Analyst A: Investors in mortgage pass-through securities backed by one mortgage pool have equal exposure to prepayment risk, whereas, investors in the CMOs of one pool do not

Analyst B investors in CMOs have greater protection against default risk due to additional credit enhancement

Identify whether the statements of each analyst are correct or incorrect:

Analyst A Analyst B

A. Correct Correct
B. Correct Incorrect
C. Incorrect Correct
D. Incorrect Incorrect
 
B.

Probably the strongest motivation for CMO's is divvying prepayment risk. There are some CMO's with almost no prepayment risk and some with huge prepayment risk.
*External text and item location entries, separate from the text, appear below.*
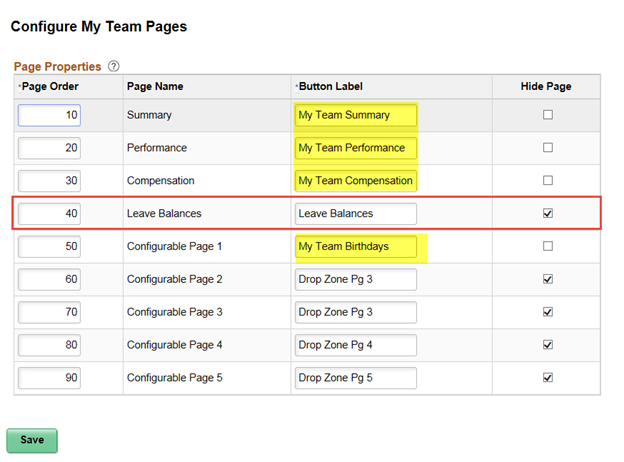624x462 pixels.
Task: Click the Leave Balances button label field
Action: coord(355,213)
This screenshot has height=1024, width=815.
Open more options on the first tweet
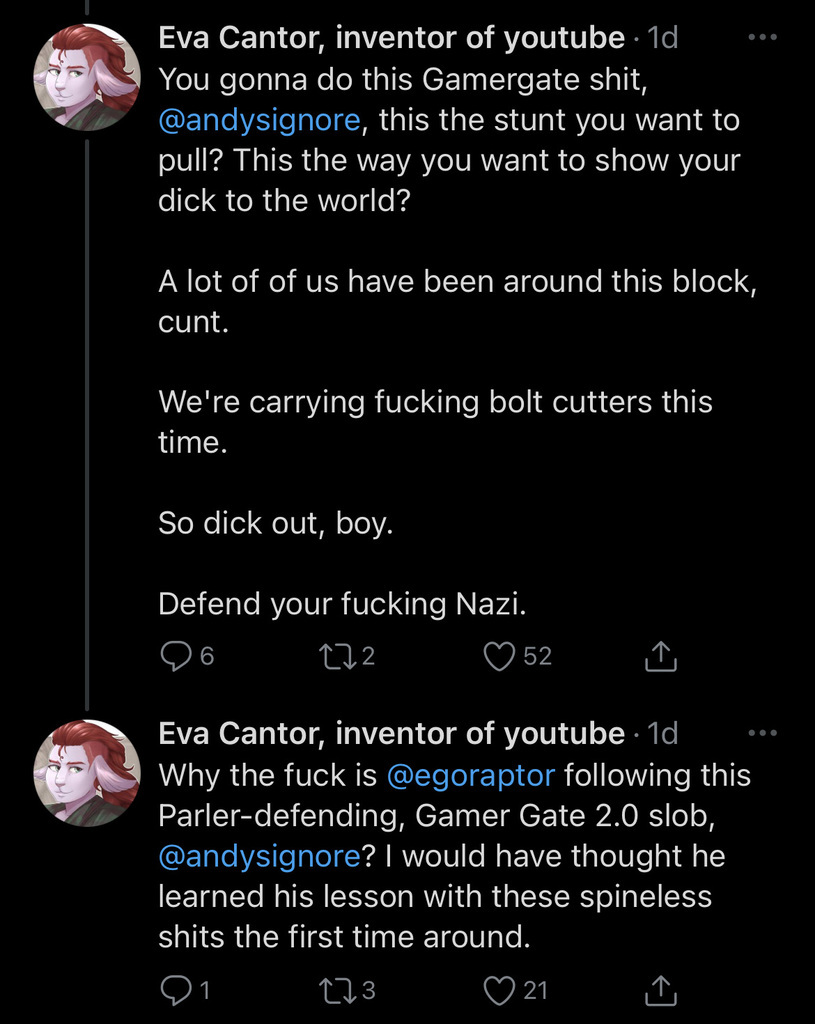762,37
There is essentially no default risk in agency backed mortgage securities.
 
Agree with Joey, and more to the point, this is about as close to a test question the way CFAI asks them as I've seen in a mock environment.
 
I may get the wrong picture before . I don't understand why the statement 2 is incorrect

unless it mean CMOs compare to mortgage pass through .
 
CMO's and pass-throughs based on agency securities have no default risk.
 
I really get the picture now. Thanks for JoeyDVivre

I had been focus on CMOs , miss the issuer

By the way , would you like to tell me , if the issuer is commercial , the statement 2 is

correct ?
 
I really get the picture now. Thanks for JoeyDVivre

I had been focus on CMOs , miss the issuer

By the way , would you like to tell me , if the issuer is commercial , the statement 2 is

correct ?
 
I suppose it would depend on whether the issuer included credit enhancement.